### Quoted text:
'''
There is no standard notation for the equivalence class of $x$ with respect to $R$; we shall usually denote it by $x/R$, and we shall write $X/R$ for the set of all equivalence classes $\ldots$

Exercise: show that $X/R$ is indeed a set by exhibiting a condition that specifies exactly the subset $X/R$ of the power set $\mathscr P(X)$.

~P. R. Halmos, Naive Set Theory (p. 28)

EDIT: Taking the answers I've received thus far, here's what I'm currently working with.

Let $X$ be a set, and let $R$ be an equivalence relation in $X$. Then $x/R$ (or $[x]$ if you prefer) is a set comprising the elements $y$ such that $(x, y) \in R$. Each such equivalence class for each element $x \in X$ is a subset of $X$ and therefore a member of $\mathscr P(X)$.

This in turn means that $X/R$, the set of all $x/R$ for our given $X$ and our given equivalence $R$, is a set of subsets of $X$, making it a subset of $\mathscr P(X)$. Now, I've worked through two examples:

If we let $X = \{1, 2, 3, 4\}$ and let $R$ be the relation of equality in $X$, then $X/R = \{\{1\}, \{2\}, \{3\}, \{4\}\}$. This is a subset of $\mathscr P(X)$ as expected.
'''
### Problems and tasks:
a) According to the equivalence class passage, which book and page does the quoted exercise come from?
b) Extract from the equivalence class passage, word for word, the part that opens with the words containing "EDIT: Taking the" and closes with "member of $\mathscr P(X)$.".
The records have nothing to do with the equivalence class passage.

### Record list:
'''
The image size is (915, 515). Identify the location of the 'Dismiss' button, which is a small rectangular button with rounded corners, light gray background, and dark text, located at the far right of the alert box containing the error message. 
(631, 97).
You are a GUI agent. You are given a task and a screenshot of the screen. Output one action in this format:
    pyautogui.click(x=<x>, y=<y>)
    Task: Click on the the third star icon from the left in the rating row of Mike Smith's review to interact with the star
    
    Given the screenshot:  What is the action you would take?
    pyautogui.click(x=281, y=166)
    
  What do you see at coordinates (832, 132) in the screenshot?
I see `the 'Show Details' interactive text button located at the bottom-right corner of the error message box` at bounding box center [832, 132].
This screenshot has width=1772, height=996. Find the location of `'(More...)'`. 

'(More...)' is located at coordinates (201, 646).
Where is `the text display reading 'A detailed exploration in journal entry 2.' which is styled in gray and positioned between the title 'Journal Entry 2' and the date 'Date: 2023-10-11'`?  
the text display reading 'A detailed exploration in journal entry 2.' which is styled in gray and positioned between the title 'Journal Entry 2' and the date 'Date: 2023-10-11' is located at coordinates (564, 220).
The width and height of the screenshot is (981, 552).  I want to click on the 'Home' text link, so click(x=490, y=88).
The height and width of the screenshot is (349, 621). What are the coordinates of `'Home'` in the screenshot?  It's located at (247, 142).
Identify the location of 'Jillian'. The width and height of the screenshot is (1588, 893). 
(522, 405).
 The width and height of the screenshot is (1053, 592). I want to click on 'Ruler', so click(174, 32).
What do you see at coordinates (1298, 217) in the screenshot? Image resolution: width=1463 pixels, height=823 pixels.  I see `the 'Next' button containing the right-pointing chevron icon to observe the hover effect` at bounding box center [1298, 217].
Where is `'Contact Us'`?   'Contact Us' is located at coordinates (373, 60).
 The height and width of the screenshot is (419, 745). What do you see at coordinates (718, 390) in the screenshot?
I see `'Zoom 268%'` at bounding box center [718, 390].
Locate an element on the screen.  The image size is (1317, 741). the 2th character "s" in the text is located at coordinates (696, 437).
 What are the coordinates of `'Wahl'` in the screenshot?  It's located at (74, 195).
'''
### Written responses:
a) Naive Set Theory by P. R. Halmos, page 28.

b)
EDIT: Taking the answers I've received thus far, here's what I'm currently working with.

Let $X$ be a set, and let $R$ be an equivalence relation in $X$. Then $x/R$ (or $[x]$ if you prefer) is a set comprising the elements $y$ such that $(x, y) \in R$. Each such equivalence class for each element $x \in X$ is a subset of $X$ and therefore a member of $\mathscr P(X)$.